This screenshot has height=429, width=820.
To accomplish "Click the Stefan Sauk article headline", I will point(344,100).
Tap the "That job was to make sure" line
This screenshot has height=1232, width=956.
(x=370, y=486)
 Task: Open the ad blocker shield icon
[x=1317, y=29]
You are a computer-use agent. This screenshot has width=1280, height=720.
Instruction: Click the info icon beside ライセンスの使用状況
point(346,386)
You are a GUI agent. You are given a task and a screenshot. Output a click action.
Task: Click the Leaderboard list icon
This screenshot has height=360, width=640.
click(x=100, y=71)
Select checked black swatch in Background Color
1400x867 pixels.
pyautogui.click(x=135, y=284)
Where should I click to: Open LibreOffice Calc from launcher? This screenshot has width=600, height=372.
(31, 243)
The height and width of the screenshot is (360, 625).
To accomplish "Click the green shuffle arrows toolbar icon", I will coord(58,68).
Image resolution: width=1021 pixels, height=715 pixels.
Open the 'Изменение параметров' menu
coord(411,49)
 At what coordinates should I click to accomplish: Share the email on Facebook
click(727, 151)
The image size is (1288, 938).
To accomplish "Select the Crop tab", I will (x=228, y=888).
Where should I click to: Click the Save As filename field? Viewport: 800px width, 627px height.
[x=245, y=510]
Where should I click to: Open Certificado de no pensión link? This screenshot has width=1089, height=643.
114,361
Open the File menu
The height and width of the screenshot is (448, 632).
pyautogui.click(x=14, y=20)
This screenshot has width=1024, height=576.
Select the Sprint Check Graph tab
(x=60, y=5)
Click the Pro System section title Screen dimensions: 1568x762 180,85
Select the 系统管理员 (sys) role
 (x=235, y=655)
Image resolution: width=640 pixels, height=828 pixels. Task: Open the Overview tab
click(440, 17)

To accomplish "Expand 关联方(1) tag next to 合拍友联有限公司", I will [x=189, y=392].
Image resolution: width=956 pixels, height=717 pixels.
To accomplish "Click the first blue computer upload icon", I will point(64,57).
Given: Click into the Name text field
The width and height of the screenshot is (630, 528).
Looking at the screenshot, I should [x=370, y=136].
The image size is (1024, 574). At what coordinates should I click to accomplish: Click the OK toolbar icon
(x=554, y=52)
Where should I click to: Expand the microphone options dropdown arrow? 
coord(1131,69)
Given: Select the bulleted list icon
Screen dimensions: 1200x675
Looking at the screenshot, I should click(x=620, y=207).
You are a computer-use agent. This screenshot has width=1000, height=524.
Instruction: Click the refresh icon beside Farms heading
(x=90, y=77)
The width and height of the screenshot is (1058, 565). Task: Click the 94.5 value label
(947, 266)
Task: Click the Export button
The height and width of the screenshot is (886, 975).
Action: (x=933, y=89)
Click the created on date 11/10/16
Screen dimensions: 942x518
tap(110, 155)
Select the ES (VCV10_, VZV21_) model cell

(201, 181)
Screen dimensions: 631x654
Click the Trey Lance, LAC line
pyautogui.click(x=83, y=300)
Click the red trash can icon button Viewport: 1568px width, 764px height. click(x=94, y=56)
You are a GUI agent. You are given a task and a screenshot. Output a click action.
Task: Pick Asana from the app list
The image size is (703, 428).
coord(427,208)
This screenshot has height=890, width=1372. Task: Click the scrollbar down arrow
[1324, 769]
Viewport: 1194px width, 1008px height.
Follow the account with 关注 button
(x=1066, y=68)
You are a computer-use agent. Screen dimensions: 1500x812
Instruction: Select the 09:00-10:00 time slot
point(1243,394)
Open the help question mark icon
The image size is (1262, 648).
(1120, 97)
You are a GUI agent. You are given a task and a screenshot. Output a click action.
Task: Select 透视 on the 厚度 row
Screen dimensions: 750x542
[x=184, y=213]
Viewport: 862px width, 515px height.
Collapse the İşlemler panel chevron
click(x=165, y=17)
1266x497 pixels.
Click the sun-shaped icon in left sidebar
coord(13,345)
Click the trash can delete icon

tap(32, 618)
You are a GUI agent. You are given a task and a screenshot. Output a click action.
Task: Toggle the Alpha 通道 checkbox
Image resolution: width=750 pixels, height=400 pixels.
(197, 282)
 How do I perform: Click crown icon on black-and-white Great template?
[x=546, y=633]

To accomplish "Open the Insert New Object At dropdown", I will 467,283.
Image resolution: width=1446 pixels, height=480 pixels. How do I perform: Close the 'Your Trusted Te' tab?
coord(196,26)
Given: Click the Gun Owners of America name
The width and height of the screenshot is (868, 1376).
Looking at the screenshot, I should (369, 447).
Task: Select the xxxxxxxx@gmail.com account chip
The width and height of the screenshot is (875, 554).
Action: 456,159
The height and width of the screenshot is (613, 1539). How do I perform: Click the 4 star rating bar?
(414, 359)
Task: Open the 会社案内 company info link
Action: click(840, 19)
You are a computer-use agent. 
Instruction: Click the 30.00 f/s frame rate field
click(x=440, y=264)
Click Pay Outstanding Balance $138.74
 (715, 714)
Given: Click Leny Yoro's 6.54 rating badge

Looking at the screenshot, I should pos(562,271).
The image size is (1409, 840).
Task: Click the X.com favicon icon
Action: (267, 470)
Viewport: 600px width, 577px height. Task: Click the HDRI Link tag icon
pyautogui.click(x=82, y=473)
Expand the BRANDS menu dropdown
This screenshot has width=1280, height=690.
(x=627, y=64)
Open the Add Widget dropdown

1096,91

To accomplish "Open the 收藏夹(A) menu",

YOUR TASK: Write down every line of the data exactly as it appears above.

WRITTEN ANSWER:
This screenshot has height=429, width=820.
To accomplish "Click the Stefan Sauk article headline", I will point(344,100).
Tap the "That job was to make sure" line
This screenshot has height=1232, width=956.
(x=370, y=486)
 Task: Open the ad blocker shield icon
[x=1317, y=29]
You are a computer-use agent. This screenshot has width=1280, height=720.
Instruction: Click the info icon beside ライセンスの使用状況
point(346,386)
You are a GUI agent. You are given a task and a screenshot. Output a click action.
Task: Click the Leaderboard list icon
This screenshot has height=360, width=640.
click(x=100, y=71)
Select checked black swatch in Background Color
1400x867 pixels.
pyautogui.click(x=135, y=284)
Where should I click to: Open LibreOffice Calc from launcher? This screenshot has width=600, height=372.
(31, 243)
The height and width of the screenshot is (360, 625).
To accomplish "Click the green shuffle arrows toolbar icon", I will coord(58,68).
Image resolution: width=1021 pixels, height=715 pixels.
Open the 'Изменение параметров' menu
coord(411,49)
 At what coordinates should I click to accomplish: Share the email on Facebook
click(727, 151)
The image size is (1288, 938).
To accomplish "Select the Crop tab", I will (x=228, y=888).
Where should I click to: Click the Save As filename field? Viewport: 800px width, 627px height.
[x=245, y=510]
Where should I click to: Open Certificado de no pensión link? This screenshot has width=1089, height=643.
114,361
Open the File menu
The height and width of the screenshot is (448, 632).
pyautogui.click(x=14, y=20)
This screenshot has width=1024, height=576.
Select the Sprint Check Graph tab
(x=60, y=5)
Click the Pro System section title Screen dimensions: 1568x762 180,85
Select the 系统管理员 (sys) role
 (x=235, y=655)
Image resolution: width=640 pixels, height=828 pixels. Task: Open the Overview tab
click(440, 17)

To accomplish "Expand 关联方(1) tag next to 合拍友联有限公司", I will [x=189, y=392].
Image resolution: width=956 pixels, height=717 pixels.
To accomplish "Click the first blue computer upload icon", I will point(64,57).
Given: Click into the Name text field
The width and height of the screenshot is (630, 528).
Looking at the screenshot, I should [x=370, y=136].
The image size is (1024, 574). At what coordinates should I click to accomplish: Click the OK toolbar icon
(x=554, y=52)
Where should I click to: Expand the microphone options dropdown arrow? 
coord(1131,69)
Given: Select the bulleted list icon
Screen dimensions: 1200x675
Looking at the screenshot, I should click(x=620, y=207).
You are a computer-use agent. This screenshot has width=1000, height=524.
Instruction: Click the refresh icon beside Farms heading
(x=90, y=77)
The width and height of the screenshot is (1058, 565). Task: Click the 94.5 value label
(947, 266)
Task: Click the Export button
The height and width of the screenshot is (886, 975).
Action: (x=933, y=89)
Click the created on date 11/10/16
Screen dimensions: 942x518
tap(110, 155)
Select the ES (VCV10_, VZV21_) model cell

(201, 181)
Screen dimensions: 631x654
Click the Trey Lance, LAC line
pyautogui.click(x=83, y=300)
Click the red trash can icon button Viewport: 1568px width, 764px height. click(x=94, y=56)
You are a GUI agent. You are given a task and a screenshot. Output a click action.
Task: Pick Asana from the app list
The image size is (703, 428).
coord(427,208)
This screenshot has height=890, width=1372. Task: Click the scrollbar down arrow
[1324, 769]
Viewport: 1194px width, 1008px height.
Follow the account with 关注 button
(x=1066, y=68)
You are a computer-use agent. Screen dimensions: 1500x812
Instruction: Select the 09:00-10:00 time slot
point(1243,394)
Open the help question mark icon
The image size is (1262, 648).
(1120, 97)
You are a GUI agent. You are given a task and a screenshot. Output a click action.
Task: Select 透视 on the 厚度 row
Screen dimensions: 750x542
[x=184, y=213]
Viewport: 862px width, 515px height.
Collapse the İşlemler panel chevron
click(x=165, y=17)
1266x497 pixels.
Click the sun-shaped icon in left sidebar
coord(13,345)
Click the trash can delete icon

tap(32, 618)
You are a GUI agent. You are given a task and a screenshot. Output a click action.
Task: Toggle the Alpha 通道 checkbox
Image resolution: width=750 pixels, height=400 pixels.
(197, 282)
 How do I perform: Click crown icon on black-and-white Great template?
[x=546, y=633]

To accomplish "Open the Insert New Object At dropdown", I will 467,283.
Image resolution: width=1446 pixels, height=480 pixels. How do I perform: Close the 'Your Trusted Te' tab?
coord(196,26)
Given: Click the Gun Owners of America name
The width and height of the screenshot is (868, 1376).
Looking at the screenshot, I should (369, 447).
Task: Select the xxxxxxxx@gmail.com account chip
The width and height of the screenshot is (875, 554).
Action: 456,159
The height and width of the screenshot is (613, 1539). How do I perform: Click the 4 star rating bar?
(414, 359)
Task: Open the 会社案内 company info link
Action: click(840, 19)
You are a computer-use agent. 
Instruction: Click the 30.00 f/s frame rate field
click(x=440, y=264)
Click Pay Outstanding Balance $138.74
 (715, 714)
Given: Click Leny Yoro's 6.54 rating badge

Looking at the screenshot, I should pos(562,271).
The image size is (1409, 840).
Task: Click the X.com favicon icon
Action: (267, 470)
Viewport: 600px width, 577px height. Task: Click the HDRI Link tag icon
pyautogui.click(x=82, y=473)
Expand the BRANDS menu dropdown
This screenshot has width=1280, height=690.
(x=627, y=64)
Open the Add Widget dropdown

1096,91

To accomplish "Open the 收藏夹(A) menu",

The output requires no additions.